Hacker News new | ask | show | jobs
by thirdreplicator 3493 days ago
Thoroughly enjoyed the tutorial, but why would one want to make a custom system call? What superpowers does this give you? Thanks in advance for your answers.
1 comments

It's your best interface with the kernel. It's simple and high-performance. It's specifically what you want if you want to pass structured data in-memory to the kernel.

In a strict technical sense, there's nothing you need a syscall for, you can just read/write data (or maybe do an ioctl) on a new device node or something. In fact, OpenAFS supports routing its "syscall" on Linux through ioctls on /proc/fs/openafs/syscall, because Linux makes it deliberately annoying to patch the syscall table from a kernel module so as to make life harder for rootkits.

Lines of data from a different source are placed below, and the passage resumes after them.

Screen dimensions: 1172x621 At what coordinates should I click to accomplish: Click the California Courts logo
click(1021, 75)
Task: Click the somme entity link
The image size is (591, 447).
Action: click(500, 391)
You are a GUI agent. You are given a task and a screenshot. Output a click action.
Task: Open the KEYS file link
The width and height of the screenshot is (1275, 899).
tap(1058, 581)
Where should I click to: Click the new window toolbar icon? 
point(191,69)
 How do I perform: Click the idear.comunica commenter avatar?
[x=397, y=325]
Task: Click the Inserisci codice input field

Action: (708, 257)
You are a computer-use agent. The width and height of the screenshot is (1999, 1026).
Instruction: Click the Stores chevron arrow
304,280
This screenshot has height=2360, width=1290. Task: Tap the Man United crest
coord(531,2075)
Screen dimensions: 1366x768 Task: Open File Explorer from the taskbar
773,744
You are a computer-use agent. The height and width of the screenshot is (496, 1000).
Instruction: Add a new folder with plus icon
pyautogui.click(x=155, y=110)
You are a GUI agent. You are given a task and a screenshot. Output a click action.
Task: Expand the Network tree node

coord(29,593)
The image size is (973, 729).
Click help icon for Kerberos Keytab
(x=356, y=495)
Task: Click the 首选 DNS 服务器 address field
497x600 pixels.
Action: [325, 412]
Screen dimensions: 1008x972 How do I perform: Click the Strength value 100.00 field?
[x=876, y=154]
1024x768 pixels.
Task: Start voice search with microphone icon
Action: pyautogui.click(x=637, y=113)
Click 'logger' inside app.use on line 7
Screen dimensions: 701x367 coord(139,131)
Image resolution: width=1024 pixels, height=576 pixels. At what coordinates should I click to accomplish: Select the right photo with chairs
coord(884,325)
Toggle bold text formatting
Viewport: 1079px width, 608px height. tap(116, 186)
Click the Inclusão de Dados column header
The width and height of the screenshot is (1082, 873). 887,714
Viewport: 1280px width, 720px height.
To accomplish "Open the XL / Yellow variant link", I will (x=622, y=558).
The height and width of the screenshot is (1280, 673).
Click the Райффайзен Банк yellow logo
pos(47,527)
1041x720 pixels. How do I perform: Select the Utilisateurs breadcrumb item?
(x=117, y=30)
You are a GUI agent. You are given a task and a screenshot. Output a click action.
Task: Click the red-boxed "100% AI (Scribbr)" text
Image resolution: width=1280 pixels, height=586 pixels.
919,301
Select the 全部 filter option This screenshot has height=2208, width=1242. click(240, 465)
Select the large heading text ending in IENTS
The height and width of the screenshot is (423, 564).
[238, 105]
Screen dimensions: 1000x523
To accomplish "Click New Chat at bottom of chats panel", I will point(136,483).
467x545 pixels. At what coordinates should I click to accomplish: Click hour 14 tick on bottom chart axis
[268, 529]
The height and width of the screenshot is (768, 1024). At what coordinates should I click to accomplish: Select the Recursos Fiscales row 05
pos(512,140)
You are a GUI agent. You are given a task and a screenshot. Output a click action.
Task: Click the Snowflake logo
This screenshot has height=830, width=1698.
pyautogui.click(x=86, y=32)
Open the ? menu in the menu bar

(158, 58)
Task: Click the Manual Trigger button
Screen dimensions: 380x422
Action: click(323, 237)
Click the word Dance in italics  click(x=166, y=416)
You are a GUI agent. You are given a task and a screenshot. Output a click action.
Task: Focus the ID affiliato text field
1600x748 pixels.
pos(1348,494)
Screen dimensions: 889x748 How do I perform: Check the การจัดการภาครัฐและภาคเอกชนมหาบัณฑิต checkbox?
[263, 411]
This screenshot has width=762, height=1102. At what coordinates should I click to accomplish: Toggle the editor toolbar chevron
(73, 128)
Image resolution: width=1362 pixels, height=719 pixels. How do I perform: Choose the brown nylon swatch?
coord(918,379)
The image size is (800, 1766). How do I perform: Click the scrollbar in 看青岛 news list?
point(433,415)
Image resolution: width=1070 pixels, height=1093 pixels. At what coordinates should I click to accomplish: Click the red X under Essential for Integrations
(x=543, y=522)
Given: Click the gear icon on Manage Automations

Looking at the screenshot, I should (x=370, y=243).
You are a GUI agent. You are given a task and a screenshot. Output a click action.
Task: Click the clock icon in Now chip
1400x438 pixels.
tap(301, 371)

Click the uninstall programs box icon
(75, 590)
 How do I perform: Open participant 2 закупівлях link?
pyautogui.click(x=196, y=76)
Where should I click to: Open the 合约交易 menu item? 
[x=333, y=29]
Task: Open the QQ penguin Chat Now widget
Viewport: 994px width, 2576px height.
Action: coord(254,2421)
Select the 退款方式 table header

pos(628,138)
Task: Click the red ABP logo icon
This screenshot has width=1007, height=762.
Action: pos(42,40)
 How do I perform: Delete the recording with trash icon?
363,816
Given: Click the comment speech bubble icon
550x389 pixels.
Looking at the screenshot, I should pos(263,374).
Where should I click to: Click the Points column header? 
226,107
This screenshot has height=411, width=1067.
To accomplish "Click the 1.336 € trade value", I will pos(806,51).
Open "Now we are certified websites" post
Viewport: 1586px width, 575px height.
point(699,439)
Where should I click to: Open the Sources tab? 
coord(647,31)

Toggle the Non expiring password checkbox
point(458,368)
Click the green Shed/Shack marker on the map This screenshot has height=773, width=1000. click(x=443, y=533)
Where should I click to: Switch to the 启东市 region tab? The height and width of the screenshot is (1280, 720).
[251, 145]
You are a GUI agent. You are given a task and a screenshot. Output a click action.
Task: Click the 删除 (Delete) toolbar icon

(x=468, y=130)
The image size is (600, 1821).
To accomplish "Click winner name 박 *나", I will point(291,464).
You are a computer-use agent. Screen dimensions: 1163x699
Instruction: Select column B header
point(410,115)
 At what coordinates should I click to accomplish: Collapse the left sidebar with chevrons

However, it's simpler to pass data structures if you can use a syscall. It's much higher-performance than opening a file node. And if you expect to run in an environment where you don't know if a particular file will exist (e.g., a chroot), it's useful to use a syscall directly, because that's always available. For instance, getrandom was added in July 2014 partly for this reason, and partly so that if you ran out of file descriptors to open /dev/urandom you could still get randomness.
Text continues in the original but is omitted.